At first Nadine wouldn’t even look at the papers. She kept looking from me to Cal as though hoping that this was just a simple abduction. It was when I began to describe how Luke had pretended to buy the flat, and how we’d had sex there, that she flinched.

‘He told you that he refused to sleep with me, didn’t he? That I begged, but he managed to keep me at bay with promises? And you were scared that he might give in, that maybe this weekend would be the one? Nadine, this weekend, after I’d given him the money, of course, he was going to skip out on both of us.’

‘No. We’re going to Canada!’ It was the first real reaction she’d shown.

‘Look.’ I showed her the conversation with Argento in Bristol. ‘Here. Where he says he’ll be coming to the South West on “business”. That’s next week. What’s the betting that this “phone call” he’s talking about making to her was where he set up a meeting? He’s going to meet her, Nadine – next week – with a quarter of a million pounds of my money in his pocket. He’ll make quite an impression as a successful personal trainer with that much ready cash to flash.’
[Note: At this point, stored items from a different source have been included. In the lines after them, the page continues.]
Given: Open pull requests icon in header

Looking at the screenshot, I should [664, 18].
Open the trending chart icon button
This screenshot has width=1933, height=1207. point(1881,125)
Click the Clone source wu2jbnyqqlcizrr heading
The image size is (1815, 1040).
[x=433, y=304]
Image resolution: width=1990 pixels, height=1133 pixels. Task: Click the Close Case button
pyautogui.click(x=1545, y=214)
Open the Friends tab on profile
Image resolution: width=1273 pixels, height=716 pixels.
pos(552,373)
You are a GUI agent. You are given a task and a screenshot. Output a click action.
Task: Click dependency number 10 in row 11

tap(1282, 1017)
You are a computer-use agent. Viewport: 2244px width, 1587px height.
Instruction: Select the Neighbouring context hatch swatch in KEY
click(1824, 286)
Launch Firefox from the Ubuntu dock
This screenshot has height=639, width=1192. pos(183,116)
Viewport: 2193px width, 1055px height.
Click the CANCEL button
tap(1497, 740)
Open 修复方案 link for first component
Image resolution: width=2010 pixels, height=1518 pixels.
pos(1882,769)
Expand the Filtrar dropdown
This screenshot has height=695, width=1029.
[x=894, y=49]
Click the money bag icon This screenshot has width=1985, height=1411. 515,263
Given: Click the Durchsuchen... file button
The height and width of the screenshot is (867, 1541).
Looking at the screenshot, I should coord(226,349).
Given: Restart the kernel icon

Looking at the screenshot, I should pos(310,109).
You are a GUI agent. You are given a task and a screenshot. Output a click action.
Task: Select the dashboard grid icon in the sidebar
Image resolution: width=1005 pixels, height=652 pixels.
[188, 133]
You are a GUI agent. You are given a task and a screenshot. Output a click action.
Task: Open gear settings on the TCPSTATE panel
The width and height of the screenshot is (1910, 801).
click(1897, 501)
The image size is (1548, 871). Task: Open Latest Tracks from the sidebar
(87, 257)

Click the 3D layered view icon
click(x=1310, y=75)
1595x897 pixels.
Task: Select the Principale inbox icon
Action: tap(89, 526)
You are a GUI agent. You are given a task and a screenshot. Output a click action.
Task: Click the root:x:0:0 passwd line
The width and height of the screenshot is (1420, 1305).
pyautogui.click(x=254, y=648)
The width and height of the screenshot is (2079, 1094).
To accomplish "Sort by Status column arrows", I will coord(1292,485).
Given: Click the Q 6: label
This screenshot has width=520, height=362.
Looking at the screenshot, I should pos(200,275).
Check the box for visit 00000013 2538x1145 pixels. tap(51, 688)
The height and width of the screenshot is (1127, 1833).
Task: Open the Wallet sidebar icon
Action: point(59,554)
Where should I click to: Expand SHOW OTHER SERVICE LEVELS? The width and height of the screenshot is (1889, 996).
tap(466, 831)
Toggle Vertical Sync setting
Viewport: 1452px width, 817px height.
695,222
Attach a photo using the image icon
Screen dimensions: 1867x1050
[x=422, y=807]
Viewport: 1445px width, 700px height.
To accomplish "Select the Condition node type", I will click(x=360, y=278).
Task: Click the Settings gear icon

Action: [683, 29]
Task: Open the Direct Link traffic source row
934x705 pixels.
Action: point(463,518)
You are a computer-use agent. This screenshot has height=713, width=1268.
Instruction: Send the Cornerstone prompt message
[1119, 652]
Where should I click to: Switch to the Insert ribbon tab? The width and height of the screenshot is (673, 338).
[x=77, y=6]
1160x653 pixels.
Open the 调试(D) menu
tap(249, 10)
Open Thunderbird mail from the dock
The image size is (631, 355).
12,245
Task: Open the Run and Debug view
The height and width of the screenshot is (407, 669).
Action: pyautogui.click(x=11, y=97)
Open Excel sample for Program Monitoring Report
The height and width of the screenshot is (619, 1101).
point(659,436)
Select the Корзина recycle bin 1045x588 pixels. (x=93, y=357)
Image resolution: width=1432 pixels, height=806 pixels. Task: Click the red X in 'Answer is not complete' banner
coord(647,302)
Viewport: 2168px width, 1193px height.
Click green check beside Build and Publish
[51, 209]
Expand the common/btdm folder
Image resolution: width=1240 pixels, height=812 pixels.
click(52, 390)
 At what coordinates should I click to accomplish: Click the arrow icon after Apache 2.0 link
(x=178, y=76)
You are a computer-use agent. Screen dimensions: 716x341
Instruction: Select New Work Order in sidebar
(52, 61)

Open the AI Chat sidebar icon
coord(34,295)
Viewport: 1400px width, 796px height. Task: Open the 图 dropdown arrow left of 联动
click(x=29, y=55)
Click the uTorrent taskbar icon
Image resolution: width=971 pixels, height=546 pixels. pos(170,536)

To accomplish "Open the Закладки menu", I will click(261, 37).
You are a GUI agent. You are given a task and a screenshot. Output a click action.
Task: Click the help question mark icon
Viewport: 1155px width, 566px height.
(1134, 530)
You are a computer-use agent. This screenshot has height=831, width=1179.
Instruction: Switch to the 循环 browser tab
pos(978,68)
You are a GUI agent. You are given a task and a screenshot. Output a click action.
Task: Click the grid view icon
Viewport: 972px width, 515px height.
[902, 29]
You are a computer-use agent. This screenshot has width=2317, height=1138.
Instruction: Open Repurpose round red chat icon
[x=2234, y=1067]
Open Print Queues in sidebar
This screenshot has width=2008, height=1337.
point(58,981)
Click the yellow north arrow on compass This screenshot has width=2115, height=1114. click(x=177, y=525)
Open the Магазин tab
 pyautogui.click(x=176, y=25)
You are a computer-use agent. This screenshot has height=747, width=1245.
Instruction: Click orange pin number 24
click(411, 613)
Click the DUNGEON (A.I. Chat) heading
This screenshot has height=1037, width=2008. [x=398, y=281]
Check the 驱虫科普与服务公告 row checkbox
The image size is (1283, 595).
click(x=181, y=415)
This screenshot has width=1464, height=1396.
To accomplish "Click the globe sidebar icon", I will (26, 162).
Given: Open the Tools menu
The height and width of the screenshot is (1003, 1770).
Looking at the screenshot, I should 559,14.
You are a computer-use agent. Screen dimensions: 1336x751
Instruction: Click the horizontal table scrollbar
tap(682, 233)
‘I … don’t …’ Protectively Nadine clutched at her bump. Then with a small sigh she fainted and slid to the floor in a strangely serene tangle of limbs.

Cal looked at me. ‘What do we do?’

‘Leave her there for now. She’ll be all right. But we have to get her on our side, Cal. If she goes to Luke and tells him that I know all about him, he’ll drop from the radar so fast that even your boys won’t be able to track him.’

‘And we’re certain that she’s not part of it? That he really isn’t going to whisk her off to Canada for a good old colonial lifestyle in the Rockies?’

‘What do you think? He’s gone through any money Nadine had, and you’ve seen what he said to this Argento woman. Did that sound like a man who was planning to emigrate any time soon?’

‘She’s pregnant.’

‘Yep, poor and pregnant. He’s a wanker. Old news.’

‘I just meant, he is such a bastard. What a thing to do, get her pregnant knowing he’s going to run out on her.’

I flashed him a quick smile. ‘Can I leave her with you for a bit? I’ve got to go and make some phone calls about tomorrow, and she might take the story better from you than me. She thinks I’ve got an axe to grind.’

‘I’ll do my best. But what if she won’t co-operate?’

‘Then you’ll have to use your charm, won’t you?’

‘Which one? The shrunken human head or the silver horseshoe?’

‘Very funny.’

‘Willow.’ Cal reached across the prostrate body on the floor and took my hand. ‘You realise that if Luke even so much as suspects that you know about him, he might not just disappear. He could be dangerous.’

The thought had occurred to me. ‘That’s why I have to make sure that he is one hundred per cent convinced of my undying devotion to him. Plus, of course, I have the world’s most powerful aphrodisiac at my disposal.’

‘Mmm? It’s working for me, by the way.’

‘Oh this one wouldn’t work on you, you’ve got enough of your own. I’ll call you later, okay?’

‘Be careful.’ His eyes were guarded now. ‘I don’t want anything to happen to you.’

‘Not, I would bet, quite as much as I don’t want anything to happen to me. See you tomorrow.’ And I skipped off down the stairs, with the sting of adrenaline sharp in my mouth.